I agree with all that's said above, but that's not covered I'm the book. I wouldn't incentivize back decision making but "highest opposing dice roll" certainly can.
I suspect there are some typos in this post, and what you're suggesting is that using the "highest dice pool" rule can incentivize players to do stupid things. I disagree. The GM sets the price the runners get. If the runners are stupid enough to get a HTR team thrown at them (and it's not part of the scripted events) then that's the fault of the runners. Mr. Johnson can't possibly pay out HTR-level pay on every run just because they
might get called out.
Look at the flip side of this: if the GM is expecting the players to run into something really nasty and sets the pay accordingly, but the players manage to wriggle through without having to oppose that nasty thing... they get more money than the run was "worth." And of course, this is all based on a guideline that was implemented to make it easier for new GMs to adapt to the game. After one or two runs with those guidelines, the GM should probably take off the training wheels and make things that they want to make.

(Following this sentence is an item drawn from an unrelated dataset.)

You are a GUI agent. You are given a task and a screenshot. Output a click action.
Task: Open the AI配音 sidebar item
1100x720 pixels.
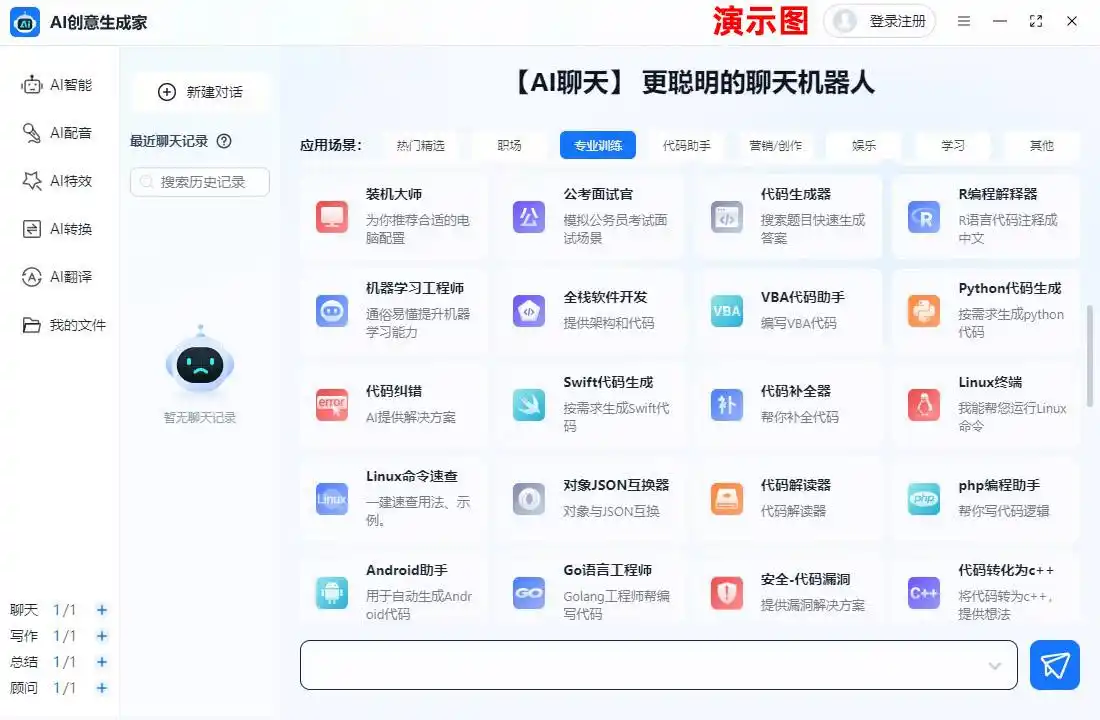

For instance, because my games are weekly, I tend to award between 5 and 8 karma per run and somewhere around 10,000¥ per runner per run. Sometimes it's less money, sometimes it's more. Money is one resource you can't ever give your players too much of. Availability, contacts, and information - those are the real gold for runners. Let's say you have a runner sitting on a cool million nuyen. That's great - but now you have to spend it. Which means you need to have contacts that can get their hands on something worth a million nuyen. Oh - your runner never made any friends while making all that money? He burned a bunch of bridges? Damn. I hope that money was worth it, since you can't use it for anything now.

The players have to really play as the characters - professional, driven, and (again) professional. If they can't be professional runners then they're probably going to end up eating a bullet or worse. The average life expectancy for a professional runner is less than a year. Anyone that makes it that far has done so (usually) because of skill and professionalism. There's a few Kanes running around, but the majority of long-living shadowrunners do so because they have learned that nuyen is not as valuable as other resources.